I’m surprised that this thread has engendered any controversy….  I’ve had a very long week and am just catching up on things.  I’ve read through all the comments that remain.  Please try and stay nice to each other if you can.  The best moderation is self-moderation!

Post # 178
Member
395 posts
Helper bee

Wow, I am abit surprised at all the comments on here! Does no one on here try to be a better cook for her SO? Maybe you’re too “modern” to be a “traditional” wife, but does that mean you can’t learn to do things that you wouldn’t normally do as a single person?

In responce to the original question, I have gotten (and made) several of FMIL’s recipes because they are my SO’s favorite. Does that count as learning a “wifey skill”? Also sometimes I’ll text him and say “I’m doing laundry right now and I’d do yours too if we were married” or when he gets home from work and is ready for a mean I’ll say “I woulda had something ready for you if we were married.”

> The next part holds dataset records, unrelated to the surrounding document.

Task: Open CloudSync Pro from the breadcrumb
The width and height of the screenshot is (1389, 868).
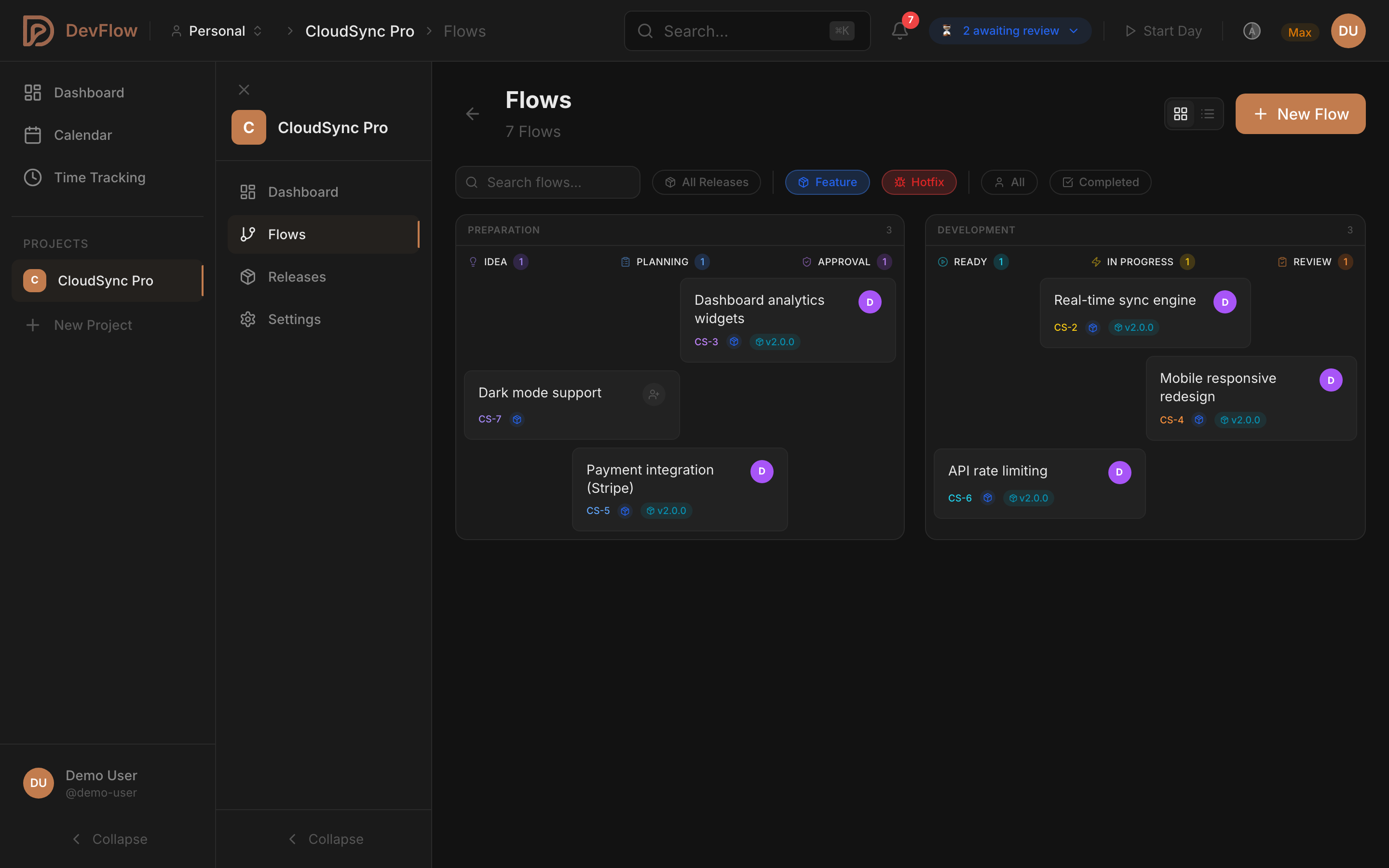Action: click(x=360, y=30)
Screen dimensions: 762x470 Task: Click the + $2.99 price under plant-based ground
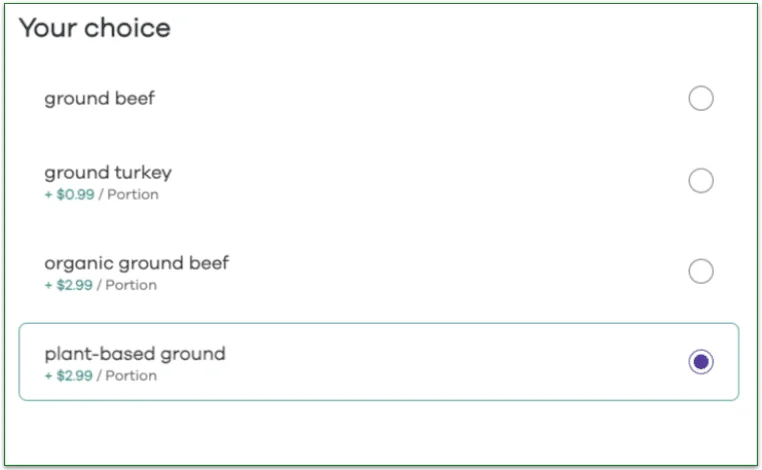pos(69,376)
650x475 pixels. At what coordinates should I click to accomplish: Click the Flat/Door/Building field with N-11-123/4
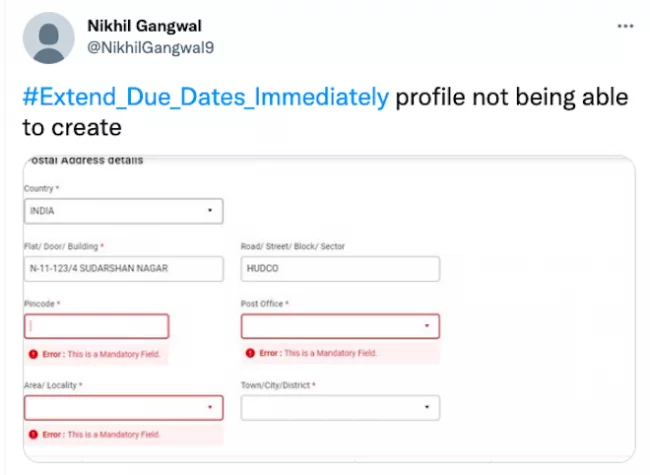[124, 269]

Maybe my view is skewed because I’m not married yet, but I like the idea of following the traditional roles in marriage. I plan on doing most of the housework and I expect him to do yardwork and take care of our cars. But that’s not to say we won’t help out the other person. I also want to only work part-time once we’re married so I can take better care of the house and cook for him more. I understand that every family is different, though. If the guy is an awesome chef but the girl messes up boiled water, of course he should do most of the cooking! But don’t attack a couple just because what’s right for them isn’t what’s right for you.

Post # 180
Member
656 posts
Busy bee
  • Wedding: March 2011

I lived on my own before we got married, so I had a lot of household skills down. I can cook and enjoy doing it, though sometimes I work late (and the hubs enjoys cooking too). He likes to sweep with the Dyson, so I let him.

Am I a perfect wife? no. Are there piles of laundry in our home because it takes our dryer 3 effing cycles to dry six shirts? yes. Is my husband upset about it? no! He loves me the way I am, not because of my superior wifing skills.

I hope this thread doesn’t turn into a women’s lib moment. I only read the first page but come on ladies, it’s 2011. My marriage is a partnership, and we treat the household chores as such. I do believe in making my house a home, and making it comfortable and awesome for my husband (and myself). I rub his feet when he comes home because he’s on his feet all day at work, but I do want him to do the dishes after I cook dinner.

Post # 181
Member
566 posts
Busy bee
  • Wedding: September 2011

It is fine with me (and frankly none of my business) if some other couple does things differently, as long as it is also ok with both halves of that couple. If the wife does all the cooking and the husband watches TV, and the wife thinks that’s great and under no circumstances are you allowed to touch my new KitchenAid mixer, awesome!

On the other hand, if the wife does all the cooking and the husband watches TV, and the wife thinks that totally sucks, then that totally sucks and is not fair.

In summary: divide chores or don’t divide them, but each half of the partnership should agree that the division is fair!

Also, I got some great marriage advice from one of my bosses: (1) don’t try to be a perfect wife right off the bat. You’ll fail and it will all go downhill from there. and (2) make sure you own 2x as much underwear as your husband does. When he runs out, he’ll do the laundry.